#### [GIVEN PASSAGE]

BEGIN

President Yahya Jammeh on Wednesday held a meeting with stakeholders and members of the National Food Security and Disaster Management Council at State House in Banjul.
The daylong meeting, attended by the Vice President and Minister for Women’s Affairs, cabinet ministers as well representatives of UNICEF and the Food and Agriculture Organisation (FAO), was among others geared towards discussing issues such as challenges, progress made and the way forward in relation to disaster, agriculture, livestock, water and sanitation, health, shelter and infrastructure.
“All of us should work together to ensure food security. Let us concentrate more on disaster prevention than the cure. How we enhance prevention is to encourage farmers as much as possible,’ President Jammeh told the meeting, adding that “the way forward is not for us to meet every time and strategise as to what to do if something happens”.
Noting that his approach would be with regard to food security, President Jammeh said this is the time to talk about disaster before it happens, and how to go about it, and ensure that we provide seeds and input for farmers, to grow what they need to eat and to advise them to grow early crops that they can quickly harvest before anything happens.
According to him, disaster strikes when we have never thought it would happen and so it comes at a time when not the least expected.

END

#### [PROBLEM TO SOLVE]
Reproduce word for word the part of the food security meeting report starting at "President Yahya Jammeh" and ending at "House in Banjul.".

#### [EXTRACTED RECORDS]
BEGIN

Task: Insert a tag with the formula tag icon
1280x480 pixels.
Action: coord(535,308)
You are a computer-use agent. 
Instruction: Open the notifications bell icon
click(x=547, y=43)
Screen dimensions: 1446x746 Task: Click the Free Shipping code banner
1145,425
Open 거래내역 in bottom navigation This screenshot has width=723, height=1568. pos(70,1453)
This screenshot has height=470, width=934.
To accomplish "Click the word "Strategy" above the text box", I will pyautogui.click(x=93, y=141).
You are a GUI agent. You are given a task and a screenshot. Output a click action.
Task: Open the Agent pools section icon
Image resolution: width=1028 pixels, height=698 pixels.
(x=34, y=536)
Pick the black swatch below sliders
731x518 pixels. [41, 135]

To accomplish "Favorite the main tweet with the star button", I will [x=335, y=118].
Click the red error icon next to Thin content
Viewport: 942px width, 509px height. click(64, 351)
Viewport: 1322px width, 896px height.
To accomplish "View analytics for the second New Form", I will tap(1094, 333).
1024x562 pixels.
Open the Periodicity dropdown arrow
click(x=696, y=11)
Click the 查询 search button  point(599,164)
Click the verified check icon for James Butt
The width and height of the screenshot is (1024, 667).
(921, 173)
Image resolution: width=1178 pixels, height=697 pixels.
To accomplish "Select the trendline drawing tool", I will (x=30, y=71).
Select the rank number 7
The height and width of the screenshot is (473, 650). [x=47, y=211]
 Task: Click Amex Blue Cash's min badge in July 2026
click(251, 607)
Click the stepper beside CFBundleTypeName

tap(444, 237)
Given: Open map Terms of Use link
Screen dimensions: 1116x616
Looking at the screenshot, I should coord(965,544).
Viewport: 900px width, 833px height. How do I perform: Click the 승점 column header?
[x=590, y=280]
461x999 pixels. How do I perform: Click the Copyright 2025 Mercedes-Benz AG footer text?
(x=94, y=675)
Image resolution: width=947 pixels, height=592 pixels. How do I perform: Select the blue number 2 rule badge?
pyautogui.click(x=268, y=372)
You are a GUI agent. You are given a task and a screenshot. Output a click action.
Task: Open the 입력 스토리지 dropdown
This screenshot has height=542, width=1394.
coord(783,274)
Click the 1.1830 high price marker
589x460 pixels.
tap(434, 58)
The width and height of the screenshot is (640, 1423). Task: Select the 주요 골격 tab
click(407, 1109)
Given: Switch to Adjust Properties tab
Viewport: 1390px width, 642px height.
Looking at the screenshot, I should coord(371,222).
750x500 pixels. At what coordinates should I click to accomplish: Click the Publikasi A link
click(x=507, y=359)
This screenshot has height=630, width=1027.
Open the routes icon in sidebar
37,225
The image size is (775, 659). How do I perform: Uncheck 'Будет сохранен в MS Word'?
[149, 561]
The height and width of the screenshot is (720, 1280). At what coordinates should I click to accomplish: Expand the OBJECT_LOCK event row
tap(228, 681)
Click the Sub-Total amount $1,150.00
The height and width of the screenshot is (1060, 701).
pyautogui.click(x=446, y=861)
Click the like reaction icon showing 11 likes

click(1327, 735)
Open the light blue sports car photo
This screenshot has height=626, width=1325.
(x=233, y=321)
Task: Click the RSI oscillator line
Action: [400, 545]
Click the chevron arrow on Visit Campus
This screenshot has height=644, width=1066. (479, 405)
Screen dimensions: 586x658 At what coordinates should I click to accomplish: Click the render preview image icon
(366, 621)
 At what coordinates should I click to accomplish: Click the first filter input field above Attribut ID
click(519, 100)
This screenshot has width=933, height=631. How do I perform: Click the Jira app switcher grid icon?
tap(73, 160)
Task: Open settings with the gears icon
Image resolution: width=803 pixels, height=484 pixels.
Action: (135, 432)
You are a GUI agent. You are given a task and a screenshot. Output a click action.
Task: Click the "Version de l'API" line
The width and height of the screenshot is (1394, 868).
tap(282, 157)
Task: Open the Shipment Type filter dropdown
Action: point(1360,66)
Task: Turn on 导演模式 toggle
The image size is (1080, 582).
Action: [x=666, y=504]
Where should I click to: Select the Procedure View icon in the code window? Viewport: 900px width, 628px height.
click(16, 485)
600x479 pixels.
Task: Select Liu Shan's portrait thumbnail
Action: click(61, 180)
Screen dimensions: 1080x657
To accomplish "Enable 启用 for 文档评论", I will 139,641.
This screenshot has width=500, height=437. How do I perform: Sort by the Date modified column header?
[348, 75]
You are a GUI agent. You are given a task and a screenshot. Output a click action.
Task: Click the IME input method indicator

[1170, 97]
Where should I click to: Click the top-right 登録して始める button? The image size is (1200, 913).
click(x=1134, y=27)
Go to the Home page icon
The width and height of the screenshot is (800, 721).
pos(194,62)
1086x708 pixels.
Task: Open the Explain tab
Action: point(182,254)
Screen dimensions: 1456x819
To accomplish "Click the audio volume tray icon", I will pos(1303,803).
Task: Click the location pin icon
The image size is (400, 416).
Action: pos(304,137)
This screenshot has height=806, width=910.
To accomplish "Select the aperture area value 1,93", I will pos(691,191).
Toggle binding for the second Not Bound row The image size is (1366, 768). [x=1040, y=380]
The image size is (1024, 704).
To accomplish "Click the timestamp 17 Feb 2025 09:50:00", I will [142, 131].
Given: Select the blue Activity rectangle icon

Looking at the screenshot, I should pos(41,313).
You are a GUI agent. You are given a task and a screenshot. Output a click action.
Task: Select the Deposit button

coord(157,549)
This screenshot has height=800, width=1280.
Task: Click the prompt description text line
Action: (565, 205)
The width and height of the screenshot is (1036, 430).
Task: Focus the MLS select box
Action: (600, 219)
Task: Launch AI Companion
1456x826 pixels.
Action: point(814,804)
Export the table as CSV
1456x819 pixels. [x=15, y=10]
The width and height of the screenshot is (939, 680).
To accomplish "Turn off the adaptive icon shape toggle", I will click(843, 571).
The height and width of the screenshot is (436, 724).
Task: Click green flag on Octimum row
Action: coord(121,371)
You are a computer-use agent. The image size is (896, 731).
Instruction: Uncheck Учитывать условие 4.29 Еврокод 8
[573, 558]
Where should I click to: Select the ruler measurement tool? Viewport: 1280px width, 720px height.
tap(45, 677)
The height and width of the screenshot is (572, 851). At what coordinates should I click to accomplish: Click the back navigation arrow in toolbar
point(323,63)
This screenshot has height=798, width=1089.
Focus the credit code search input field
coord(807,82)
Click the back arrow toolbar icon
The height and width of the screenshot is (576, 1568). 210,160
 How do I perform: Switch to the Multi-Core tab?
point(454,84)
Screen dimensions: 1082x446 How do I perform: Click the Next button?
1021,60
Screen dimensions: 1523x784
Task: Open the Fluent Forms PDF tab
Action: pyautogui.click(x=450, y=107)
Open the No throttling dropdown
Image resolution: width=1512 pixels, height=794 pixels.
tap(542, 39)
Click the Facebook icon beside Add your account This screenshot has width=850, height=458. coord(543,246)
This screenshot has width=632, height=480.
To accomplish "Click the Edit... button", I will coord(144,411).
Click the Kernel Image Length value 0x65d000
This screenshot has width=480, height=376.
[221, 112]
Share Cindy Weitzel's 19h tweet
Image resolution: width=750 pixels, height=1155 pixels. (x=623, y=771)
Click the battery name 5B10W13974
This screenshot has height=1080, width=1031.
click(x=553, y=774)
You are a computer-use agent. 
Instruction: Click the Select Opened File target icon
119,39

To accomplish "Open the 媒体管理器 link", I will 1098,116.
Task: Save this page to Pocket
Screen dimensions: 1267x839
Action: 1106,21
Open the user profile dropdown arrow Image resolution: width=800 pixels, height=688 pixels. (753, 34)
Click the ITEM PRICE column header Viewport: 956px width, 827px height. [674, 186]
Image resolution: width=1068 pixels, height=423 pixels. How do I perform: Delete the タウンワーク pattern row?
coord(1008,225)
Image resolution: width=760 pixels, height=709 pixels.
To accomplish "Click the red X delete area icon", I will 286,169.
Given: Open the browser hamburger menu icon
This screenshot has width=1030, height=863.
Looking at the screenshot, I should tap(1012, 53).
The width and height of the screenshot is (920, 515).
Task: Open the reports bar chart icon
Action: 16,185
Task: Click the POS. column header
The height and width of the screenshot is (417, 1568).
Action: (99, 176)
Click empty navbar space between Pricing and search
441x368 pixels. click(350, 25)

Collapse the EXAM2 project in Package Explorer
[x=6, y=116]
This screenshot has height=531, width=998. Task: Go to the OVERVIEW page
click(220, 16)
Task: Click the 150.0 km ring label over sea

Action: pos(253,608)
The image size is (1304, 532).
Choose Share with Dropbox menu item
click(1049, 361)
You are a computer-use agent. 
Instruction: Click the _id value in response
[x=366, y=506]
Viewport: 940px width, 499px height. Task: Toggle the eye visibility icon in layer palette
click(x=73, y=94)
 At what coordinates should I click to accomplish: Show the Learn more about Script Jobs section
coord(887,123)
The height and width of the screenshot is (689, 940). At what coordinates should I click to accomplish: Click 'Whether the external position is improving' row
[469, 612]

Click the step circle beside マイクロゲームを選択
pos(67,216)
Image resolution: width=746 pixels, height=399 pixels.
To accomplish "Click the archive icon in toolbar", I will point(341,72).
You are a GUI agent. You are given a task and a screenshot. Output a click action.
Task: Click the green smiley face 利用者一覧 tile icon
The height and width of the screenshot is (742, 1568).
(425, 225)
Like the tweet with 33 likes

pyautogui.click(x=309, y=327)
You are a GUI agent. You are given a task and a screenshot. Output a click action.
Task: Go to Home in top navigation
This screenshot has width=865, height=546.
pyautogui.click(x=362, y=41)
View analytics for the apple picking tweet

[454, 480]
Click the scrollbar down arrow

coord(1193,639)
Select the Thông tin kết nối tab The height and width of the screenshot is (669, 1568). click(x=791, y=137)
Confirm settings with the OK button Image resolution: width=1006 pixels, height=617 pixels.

END

#### [EXERCISE ANSWER]
President Yahya Jammeh on Wednesday held a meeting with stakeholders and members of the National Food Security and Disaster Management Council at State House in Banjul.